En este mismo sentido Wallerstein señala:

 

“La Revolución francesa y su continuación napoleónica aceleraron la transformación ideológica de la economía-mundo capitalista como un sistema-mundo y crearon tres escenarios o conjuntos totalmente nuevos de instituciones culturales que desde entonces han sido una parte crucial del sistema-mundo.”[2]

 

Los “tres escenarios o conjuntos de instituciones culturales” a los que se refiere Wallerstein son “las ideologías, las ciencias sociales y los movimientos”. Estos “escenarios”, nos sirven para introducirnos de lleno en la primera parte de nuestra exposición de las ideas fuerzas de Wallerstein.

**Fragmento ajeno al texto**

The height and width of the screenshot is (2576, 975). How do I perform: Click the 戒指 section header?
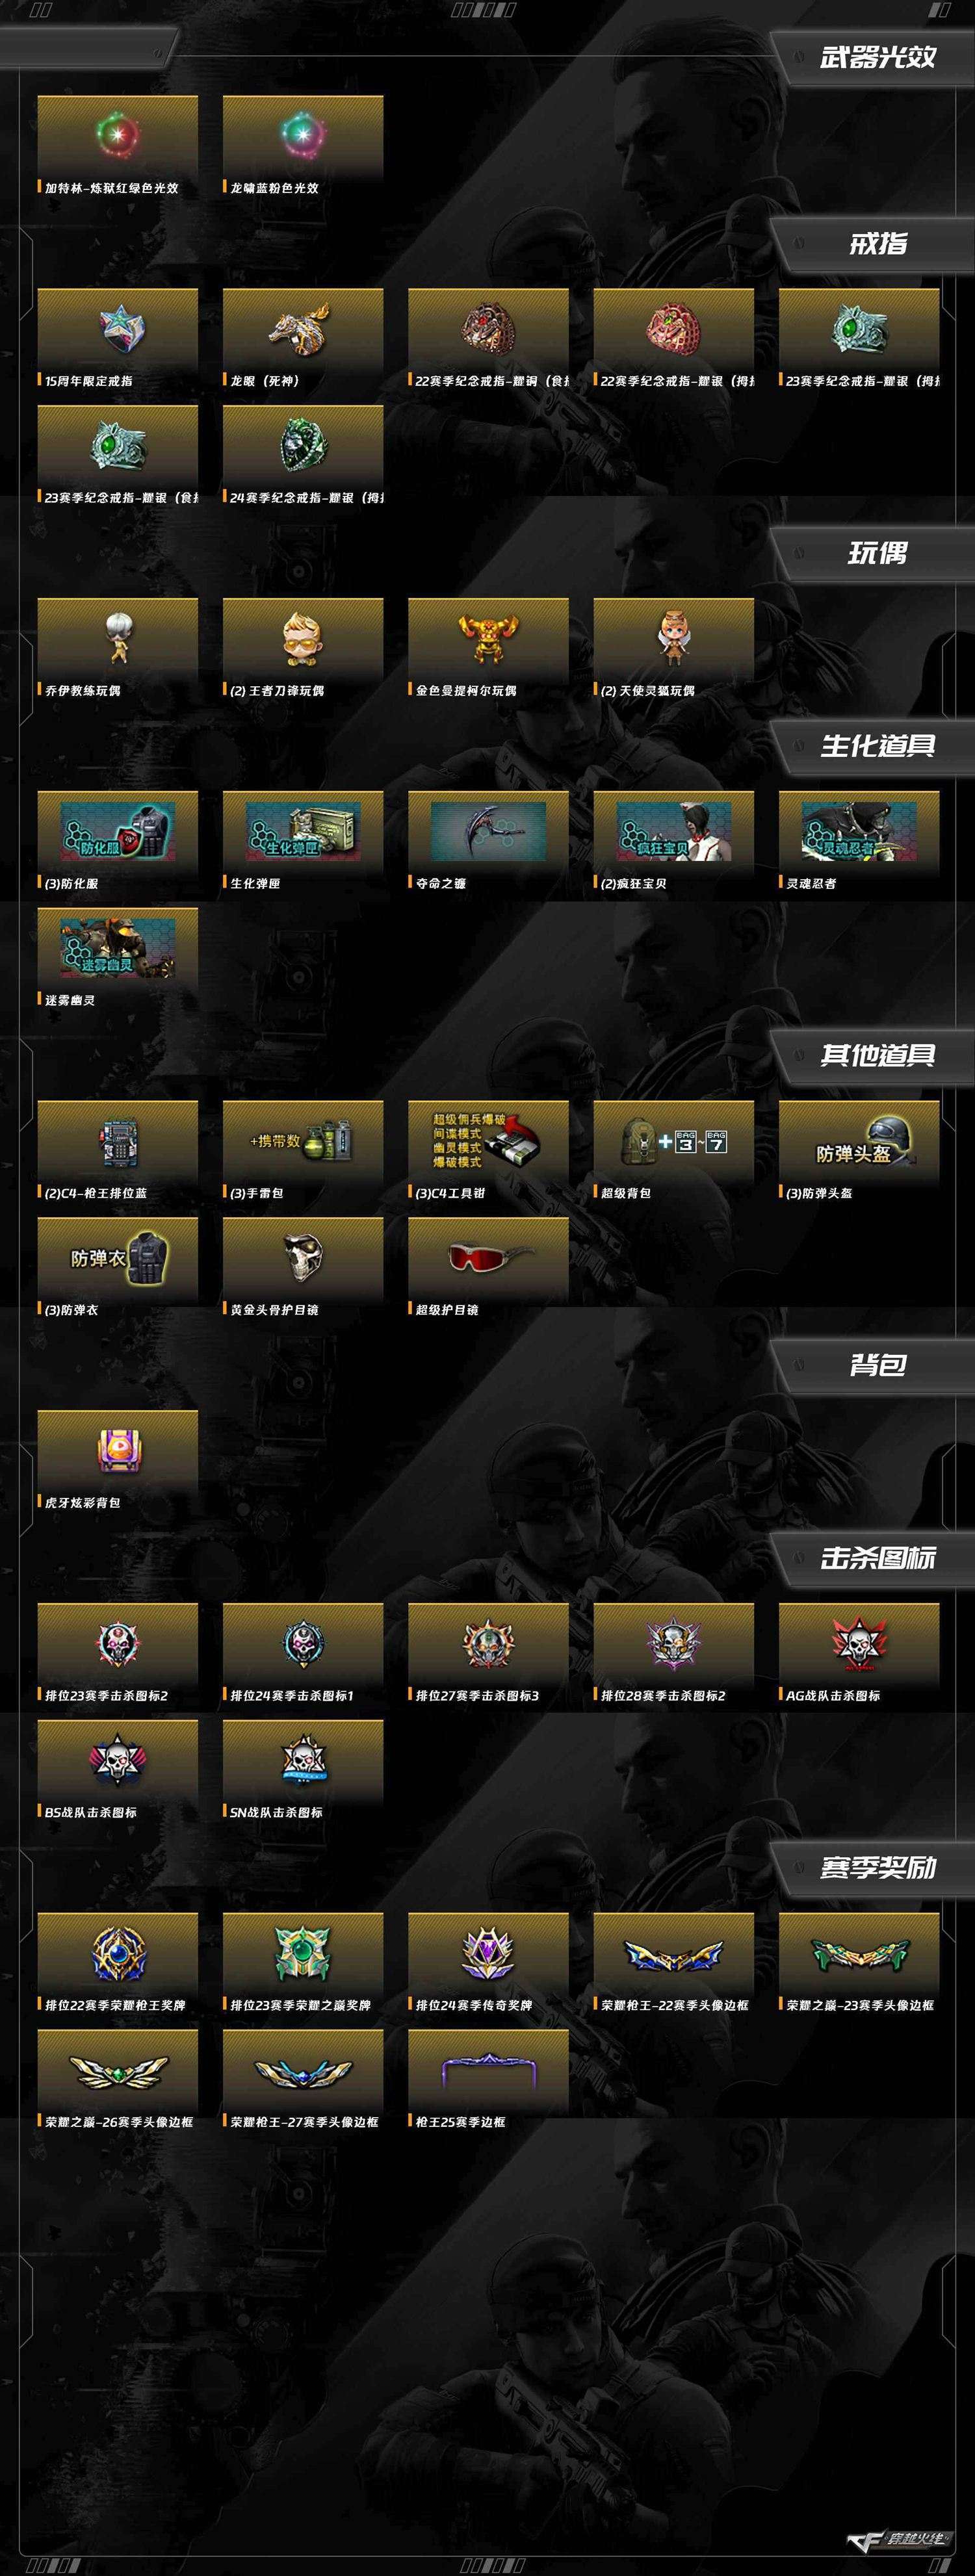pyautogui.click(x=878, y=244)
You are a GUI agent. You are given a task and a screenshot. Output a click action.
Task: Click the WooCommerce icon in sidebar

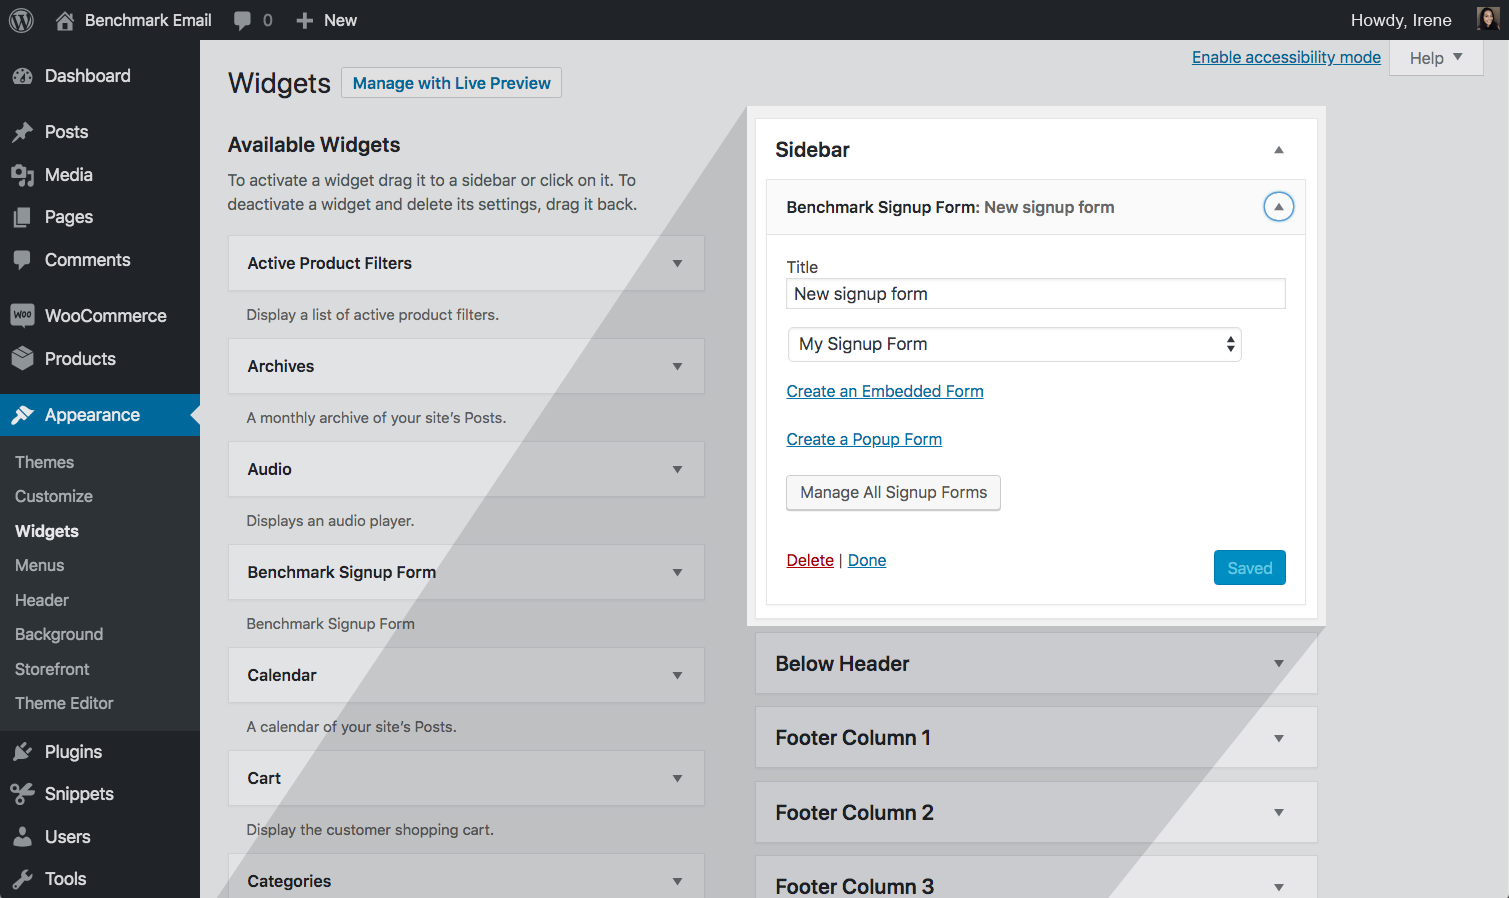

Debemos comenzar por mencionar lo que -en opinión de nuestro autor-, la revolución francesa significo para sus contemporáneos: una revuelta dramática, apasionada y violenta, un remolino político sin precedentes en el mundo moderno. Para nuestro autor, esta “revuelta violenta” de impensadas consecuencias mundiales, tuvo su expresión durante la etapa de El Terror (ocurrida entre 1789 y 1794), etapa en que se abolió el feudalismo, se nacionalizaron las tierras de la Iglesia para redistribuirlas, se ejecuto al rey y se proclamo la Declaración de los Derechos del Hombre. Para Wallerstein, si bien este proceso fue aparentemente interrumpido por la reacción termidoriana, en la práctica continuo su dramático impulso con la subida al poder de Napoleón y con la extensión de los ejércitos franceses por toda la Europa continental, regiones en que se extendió el “mensaje revolucionario” –aunque más tarde estos mismos emisarios hayan sido rechazados bajo los epítetos de “imperialistas”. Además de estas observaciones referentes al impacto de la revolución en la zona central del sistema-mundo (Europa continental), para nuestro autor, es importante señalar una serie de repercusiones en zonas claves de la periferia del sistema-mundo: (1) el impacto de la revolución en la Isla de Santo Domingo, que condujo a la primera revolución negra del sistema-mundo; (2) su impacto en Irlanda, que ayudo a impulsar una revolución social, que aunó a católicos y prebitarianos disidentes, en un movimiento común contra el colonialismo; (3) su impacto en Egipto, donde la invasión napoleónica provocó el surgimiento del primer gran modernizador egipcio llamado Muhammad Ali, que impulso un programa de industrialización y expansión militar que socavo la hegemonía del imperio otomano, posicionando a Egipto como un Estado potencia, dentro del sistema interestatal. (4) El impacto e influencia de la revolución en los procesos de descolonización de América –esto en el contexto de la reestructuración geopolítica del sistema-mundo que se venía dando a lo menos desde 1763. La función de la revolución en este contexto, fue la de reforzar los modelos de transformación, así como también lo hizo el modelo de la revolución estadounidense.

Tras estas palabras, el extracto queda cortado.